February 2009 or: How Not to Kill Yourself

On February 1, I attempted suicide. I had purchased materials within the past month, and had everything I needed to produce hydrogen cyanide. When I finally began the process, I was unable to get the gas to condense correctly, so I turned off the burner and stoppered the apparatus. However, I had inhaled enough that my heart began to race and I passed out. Two hours later, I awoke because I had to pee.

My breath was coming in gasps because of the cyanide. It took about twenty minutes to even stand up. I stumbled across the room to unlock the door, and called the cops. As I was on the phone with the dispatcher, I got a call from Alan. I decided it would be bad form to switch over on an emergency call. Moments later the cops barged in. I stumbled out of my room to the stretcher, and they wheeled me out. On the way through the lobby, the evacuees from my floor looked scared for some reason.

The only thing I remember from the ambulance ride was saying “this oxygen tastes like shit,” which absolutely no one found funny. I had to answer questions about how I procured cyanide about fifteen times. Somehow it was hard for them to grasp that I bought the chemicals on eBay and Walmart. Once I got to the hospital, I was catheterized and given an antidote intravenously. It made my urine purple for a week.

Apparently my situation was quite serious, but no one told me. Thinking back, one of the nurses did say something like “you might not make it through the night,” but I thought she was just being nice.

In Lincoln, suicides are put in emergency protective custody in the Lancaster County Crisis Center. After a good visit on the 2nd from several friends (and Vice Chancellor of Student Affairs Juan Franco), I was shipped there and put on Zoloft. I have yet to discern a change from the meds.

Anyway, after 24 days in the Crisis Center, during which I met several extremely interesting people who I will be able to tell stories about for years, I was released and returned to Leavenworth to live with my parents.

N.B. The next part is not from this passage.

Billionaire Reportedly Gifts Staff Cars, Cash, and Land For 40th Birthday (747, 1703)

Having said all that, I have some remarks:

1. To all the people who visited me in the crisis center, thank you very much. Just having one visit made the days much more bearable. I only wish I could have reciprocated for all your generosity, but I suppose I still have time. I assure you I am very appreciative of everything you all did for me.

2. This is absolutely the last thing I want to talk about. Oh, if you’re curious about the mechanics of it, I can give you a play-by-play of cyanide poisoning, but the whole emotional part of it is just annoying.

3. Today I baked a delicious cake.

Suicide Note

Anyone can tell you that in life, you have to do things you don’t want to do. What no one will tell you is that you also have to be things you don’t want to be. Life will toss you around, forcing you into roles you hate, until eventually you feel like your very self is beyond your control. It becomes too late to change, and you face a horrifying decision: to live as something you hate or to move on.

Hell isn’t where you are, it’s what you are. What I’m trying to say is no matter how much you love your life, you can’t live it if you hate yourself, because that’s the one thing you can’t escape from. So my advice is this: fight life. Never become something you hate. Cling to your principles, but don’t be afraid to change. If you become the person you want to be, you can live through anything. Otherwise, you’re lost.